Quotation of the Day:  Alexander died, Alexander was buried, Alexander returneth to dust, the dust is earth, of earth we make loam—and why of that loam, whereto he was converted, might they not stop a beer barrel?  -Hamlet in William Shakespeare’s Hamlet, the Tragedy of the Prince of Denmark

 

June 9: Horse Racing Metaphor Day

On this day in 1973 something happened that had not happened in over two decades: a horse won racing’s Triple Crown. The name of the horse was Secretariat, and he didn’t just win the Belmont Stakes, he annihilated the competition, winning by an amazing 31 lengths. Other horses have won the Triple Crown since, but never has there been such a dominant performance on horse racing’s main stage.
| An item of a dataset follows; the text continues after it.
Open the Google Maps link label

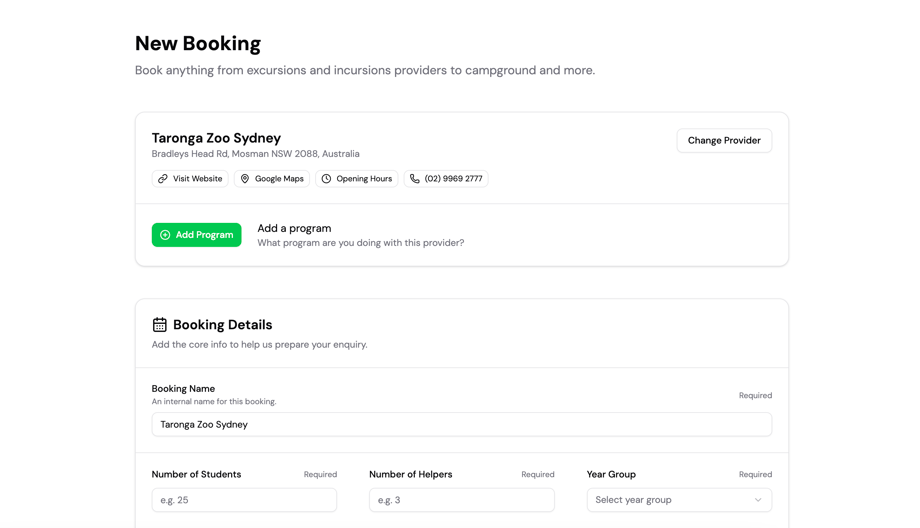pyautogui.click(x=279, y=179)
After the race, Secretariat’s jockey Ron Turcotte was as surprised as anyone at his horse’s amazing performance, saying “I know this sounds crazy, but the horse did it by himself. I was along for the ride” (1).
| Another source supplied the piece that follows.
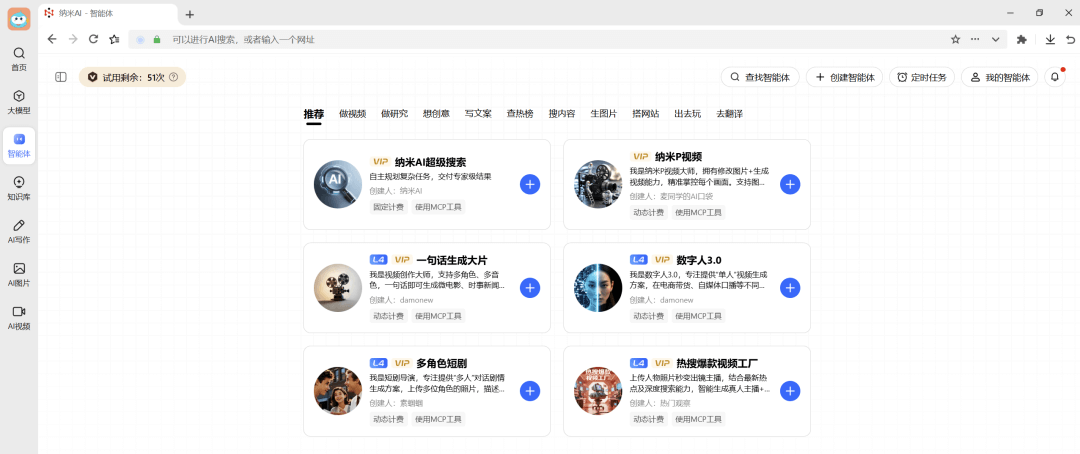Click the 首页 search icon in sidebar

(x=19, y=58)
You might say that Secretariat won “hands down.” If you did, you would be using an idiom that means “with no trouble, easily,” and it would be an especially appropriate idiom because the expression originates with horse racing. A jockey who is ahead of the other horses will relax his grip on the reins and drop his hands.
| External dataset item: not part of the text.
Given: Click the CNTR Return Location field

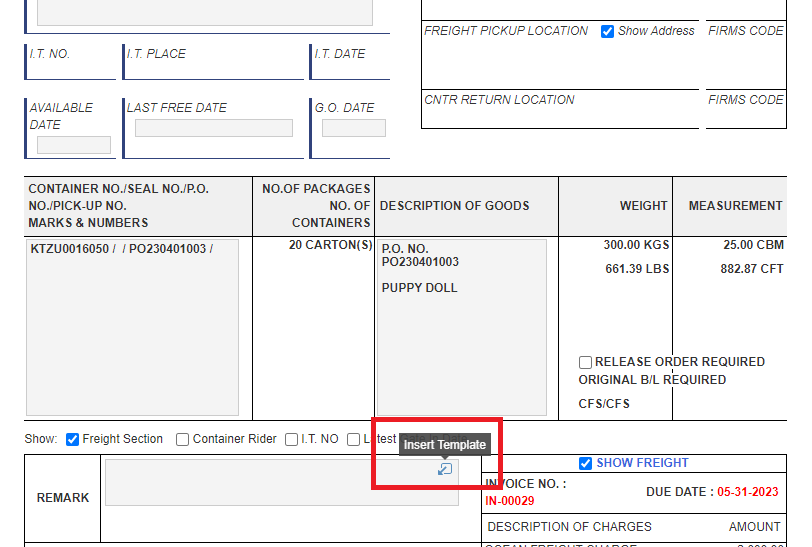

Many other idioms (expressions that mean something different from the literal meaning of the individual words) in English relate to horses and horse racing, such as:

Horse sense

Beat a dead horse

Dark horse

Hold your horses

A horse of a different color

On your high horse

Straight from the horse’s mouth

Horse around

In addition to horses, English features a whole menagerie of beastly idioms.

Examples:
As the crow flies, bee in your bonnet, bird’s eye view, can of worms, cold turkey, dog and pony show, dog eat dog, the early bird catches the worm, eat crow, the elephant in the room, fish or cut bait, a fish out of water, a fly in the ointment, hornets’ nest, kangaroo court, lame duck, lone wolf, monkey business, night owl, spring chicken, one-trick pony, puppy love, putting the cart before the horse, rat race, red herring, sacred cow, sitting duck, topdog, ugly duckling, water off a duck’s back, white elephant, you can lead a horse to water, but you can’t make it drink

Today’s Challenge: Your Best Beastly Bet to Win, Place, or Show
What are some examples of idioms in English that feature animals? In horse racing the terms win, place, and show are betting terms. If you bet on a horse to “win,” the horse must place first; if you bet on a horse to “show,” the horse must place first or second; and if you bet on horse to “show,” the horse must finish first, second, or third. Select your top three animal related metaphors. Imagine you were writing to a person for whom English is a first language, and write an explanation of the meaning of each idiom. Also give examples of how each might be used in a sentence. (Common Core Writing 2 – Expository)

Quotation of the Day: Horse sense is a good judgment which keeps horses from betting on people. -W.C. Fields

1 – http://espn.go.com/sportscentury/features/00016464.html

2- Ammer, Christine. Southpaws & Sunday Punches:  And Other Sporting Expressions.